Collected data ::
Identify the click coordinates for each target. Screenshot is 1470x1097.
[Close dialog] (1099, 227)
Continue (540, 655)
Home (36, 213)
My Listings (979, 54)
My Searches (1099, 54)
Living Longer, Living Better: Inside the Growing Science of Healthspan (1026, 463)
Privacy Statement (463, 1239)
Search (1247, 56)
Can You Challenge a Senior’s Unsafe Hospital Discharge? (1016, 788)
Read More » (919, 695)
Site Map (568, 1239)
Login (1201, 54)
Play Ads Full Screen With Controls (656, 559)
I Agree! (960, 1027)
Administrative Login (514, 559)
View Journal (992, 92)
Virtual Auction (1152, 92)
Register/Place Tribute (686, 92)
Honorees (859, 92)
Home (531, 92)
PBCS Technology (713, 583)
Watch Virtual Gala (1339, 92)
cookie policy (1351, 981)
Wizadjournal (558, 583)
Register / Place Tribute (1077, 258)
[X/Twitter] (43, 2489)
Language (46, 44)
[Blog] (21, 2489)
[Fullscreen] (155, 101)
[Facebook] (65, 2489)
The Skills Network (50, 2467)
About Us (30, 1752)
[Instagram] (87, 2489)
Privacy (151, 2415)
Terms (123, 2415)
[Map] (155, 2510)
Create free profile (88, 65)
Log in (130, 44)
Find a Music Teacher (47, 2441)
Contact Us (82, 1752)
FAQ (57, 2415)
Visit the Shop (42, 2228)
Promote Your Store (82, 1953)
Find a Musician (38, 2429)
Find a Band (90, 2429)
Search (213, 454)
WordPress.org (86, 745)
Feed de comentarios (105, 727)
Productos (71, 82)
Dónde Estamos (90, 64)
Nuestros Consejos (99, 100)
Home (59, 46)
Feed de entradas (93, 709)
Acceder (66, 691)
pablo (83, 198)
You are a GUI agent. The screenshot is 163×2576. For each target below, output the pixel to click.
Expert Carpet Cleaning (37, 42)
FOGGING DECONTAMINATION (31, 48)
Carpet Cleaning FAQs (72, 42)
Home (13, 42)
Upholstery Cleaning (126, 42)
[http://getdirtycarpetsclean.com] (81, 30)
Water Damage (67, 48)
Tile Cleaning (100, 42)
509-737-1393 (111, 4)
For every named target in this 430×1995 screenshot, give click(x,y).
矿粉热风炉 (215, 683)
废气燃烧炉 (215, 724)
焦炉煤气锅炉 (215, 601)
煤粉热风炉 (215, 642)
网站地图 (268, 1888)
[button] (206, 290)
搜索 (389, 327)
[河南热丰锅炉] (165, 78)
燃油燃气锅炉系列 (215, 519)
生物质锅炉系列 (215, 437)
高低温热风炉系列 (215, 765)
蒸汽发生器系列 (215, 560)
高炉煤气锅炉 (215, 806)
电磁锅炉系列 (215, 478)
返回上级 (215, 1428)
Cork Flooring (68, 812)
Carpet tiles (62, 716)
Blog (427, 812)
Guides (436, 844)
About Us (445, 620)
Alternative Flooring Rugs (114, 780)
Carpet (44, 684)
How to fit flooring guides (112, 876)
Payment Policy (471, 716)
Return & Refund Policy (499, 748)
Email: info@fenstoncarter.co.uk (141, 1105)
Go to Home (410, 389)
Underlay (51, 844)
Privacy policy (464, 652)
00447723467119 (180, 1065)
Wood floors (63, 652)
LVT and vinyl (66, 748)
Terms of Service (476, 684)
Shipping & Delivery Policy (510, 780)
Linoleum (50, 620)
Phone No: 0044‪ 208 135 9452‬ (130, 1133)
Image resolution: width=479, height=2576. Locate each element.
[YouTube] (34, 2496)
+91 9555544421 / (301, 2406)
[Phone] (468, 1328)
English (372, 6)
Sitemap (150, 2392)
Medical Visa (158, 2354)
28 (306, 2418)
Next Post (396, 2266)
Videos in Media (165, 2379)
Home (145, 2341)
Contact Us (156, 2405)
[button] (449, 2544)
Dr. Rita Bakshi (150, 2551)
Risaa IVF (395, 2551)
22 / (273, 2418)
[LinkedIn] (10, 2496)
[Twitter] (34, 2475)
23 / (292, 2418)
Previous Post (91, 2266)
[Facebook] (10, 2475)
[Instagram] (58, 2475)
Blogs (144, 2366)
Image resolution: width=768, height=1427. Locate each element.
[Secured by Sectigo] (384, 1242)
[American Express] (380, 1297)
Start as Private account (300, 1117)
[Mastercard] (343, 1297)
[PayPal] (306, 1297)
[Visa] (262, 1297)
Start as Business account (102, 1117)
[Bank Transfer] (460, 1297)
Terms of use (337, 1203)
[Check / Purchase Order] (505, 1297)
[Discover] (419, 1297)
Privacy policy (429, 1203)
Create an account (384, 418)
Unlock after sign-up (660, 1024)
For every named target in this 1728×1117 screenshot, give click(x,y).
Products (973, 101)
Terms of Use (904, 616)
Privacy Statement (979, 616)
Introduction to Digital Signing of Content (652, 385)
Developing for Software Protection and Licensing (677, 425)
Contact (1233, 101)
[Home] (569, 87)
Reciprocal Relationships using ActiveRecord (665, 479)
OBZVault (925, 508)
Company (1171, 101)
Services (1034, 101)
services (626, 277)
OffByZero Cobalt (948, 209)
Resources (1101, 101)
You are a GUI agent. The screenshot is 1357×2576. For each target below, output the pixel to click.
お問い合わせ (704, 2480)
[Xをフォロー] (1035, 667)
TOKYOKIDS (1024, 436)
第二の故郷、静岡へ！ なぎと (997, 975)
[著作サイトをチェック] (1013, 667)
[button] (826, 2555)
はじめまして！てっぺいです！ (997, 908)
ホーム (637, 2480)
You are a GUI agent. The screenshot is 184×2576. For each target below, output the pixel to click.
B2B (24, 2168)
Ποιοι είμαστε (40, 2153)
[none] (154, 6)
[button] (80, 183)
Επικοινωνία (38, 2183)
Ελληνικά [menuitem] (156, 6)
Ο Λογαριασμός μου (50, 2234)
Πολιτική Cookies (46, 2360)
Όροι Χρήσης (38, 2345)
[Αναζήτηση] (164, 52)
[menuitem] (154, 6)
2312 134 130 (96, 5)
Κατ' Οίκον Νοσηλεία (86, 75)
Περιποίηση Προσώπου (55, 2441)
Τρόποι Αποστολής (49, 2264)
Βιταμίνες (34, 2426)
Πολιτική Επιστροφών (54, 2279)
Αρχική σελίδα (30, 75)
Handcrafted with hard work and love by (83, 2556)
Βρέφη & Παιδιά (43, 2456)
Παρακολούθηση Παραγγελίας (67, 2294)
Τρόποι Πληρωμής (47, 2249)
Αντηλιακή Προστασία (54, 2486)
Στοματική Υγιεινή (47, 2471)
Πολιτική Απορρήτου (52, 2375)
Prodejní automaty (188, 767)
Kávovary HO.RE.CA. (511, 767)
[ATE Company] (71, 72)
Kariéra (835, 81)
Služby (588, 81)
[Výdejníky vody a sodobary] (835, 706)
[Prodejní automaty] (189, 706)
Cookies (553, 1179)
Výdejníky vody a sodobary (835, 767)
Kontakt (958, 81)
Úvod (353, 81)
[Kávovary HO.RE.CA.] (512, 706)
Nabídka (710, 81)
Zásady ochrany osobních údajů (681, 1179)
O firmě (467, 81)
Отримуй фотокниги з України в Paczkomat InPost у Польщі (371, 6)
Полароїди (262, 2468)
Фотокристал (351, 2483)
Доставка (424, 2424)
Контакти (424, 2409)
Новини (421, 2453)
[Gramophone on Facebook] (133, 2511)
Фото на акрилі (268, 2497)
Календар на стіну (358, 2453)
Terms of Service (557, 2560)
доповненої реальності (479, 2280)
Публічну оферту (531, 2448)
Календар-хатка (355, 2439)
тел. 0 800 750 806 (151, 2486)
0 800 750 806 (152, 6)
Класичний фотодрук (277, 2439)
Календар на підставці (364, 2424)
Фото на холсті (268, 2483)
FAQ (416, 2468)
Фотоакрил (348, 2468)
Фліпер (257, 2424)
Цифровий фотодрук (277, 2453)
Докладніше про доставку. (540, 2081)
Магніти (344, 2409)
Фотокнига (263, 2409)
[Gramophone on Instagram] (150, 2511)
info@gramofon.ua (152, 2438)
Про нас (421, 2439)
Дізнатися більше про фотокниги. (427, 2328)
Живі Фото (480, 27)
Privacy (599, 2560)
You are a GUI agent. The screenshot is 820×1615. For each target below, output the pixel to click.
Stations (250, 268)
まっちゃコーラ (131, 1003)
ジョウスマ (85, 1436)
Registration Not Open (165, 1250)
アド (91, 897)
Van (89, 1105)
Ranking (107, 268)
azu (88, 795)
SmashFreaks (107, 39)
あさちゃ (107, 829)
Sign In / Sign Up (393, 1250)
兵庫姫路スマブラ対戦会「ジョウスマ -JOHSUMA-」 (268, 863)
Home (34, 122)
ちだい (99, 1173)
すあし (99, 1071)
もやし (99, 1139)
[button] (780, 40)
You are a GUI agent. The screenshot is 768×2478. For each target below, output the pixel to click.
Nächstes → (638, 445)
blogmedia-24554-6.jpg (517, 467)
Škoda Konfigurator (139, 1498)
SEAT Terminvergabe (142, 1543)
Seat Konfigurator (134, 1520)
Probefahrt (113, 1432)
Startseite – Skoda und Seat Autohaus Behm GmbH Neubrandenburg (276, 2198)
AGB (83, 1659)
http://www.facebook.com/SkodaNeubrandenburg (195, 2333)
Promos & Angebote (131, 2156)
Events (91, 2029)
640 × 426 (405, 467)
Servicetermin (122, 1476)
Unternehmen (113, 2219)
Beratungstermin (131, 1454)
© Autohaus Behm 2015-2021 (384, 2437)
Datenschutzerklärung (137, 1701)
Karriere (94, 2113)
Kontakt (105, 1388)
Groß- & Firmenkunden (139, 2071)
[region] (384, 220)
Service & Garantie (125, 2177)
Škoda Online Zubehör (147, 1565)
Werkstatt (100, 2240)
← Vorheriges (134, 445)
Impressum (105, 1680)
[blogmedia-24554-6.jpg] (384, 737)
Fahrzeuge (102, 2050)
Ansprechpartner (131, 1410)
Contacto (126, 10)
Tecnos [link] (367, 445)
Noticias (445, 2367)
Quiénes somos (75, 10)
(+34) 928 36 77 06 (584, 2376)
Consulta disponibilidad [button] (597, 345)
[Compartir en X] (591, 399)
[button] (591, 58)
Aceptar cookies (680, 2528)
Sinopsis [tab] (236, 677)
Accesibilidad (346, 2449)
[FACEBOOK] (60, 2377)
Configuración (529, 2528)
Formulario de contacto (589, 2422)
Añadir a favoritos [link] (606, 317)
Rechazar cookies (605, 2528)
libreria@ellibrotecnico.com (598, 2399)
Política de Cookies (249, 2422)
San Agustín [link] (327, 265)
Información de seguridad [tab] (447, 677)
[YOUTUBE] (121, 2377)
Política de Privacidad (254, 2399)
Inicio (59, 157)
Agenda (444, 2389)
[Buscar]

WHAT YOU HAVE TO DO ::
Across all the records above, find each line with "Virtual" in it and copy it.

SOLUTION TO THIS EXERCISE ::
Virtual Auction (1152, 92)
Watch Virtual Gala (1339, 92)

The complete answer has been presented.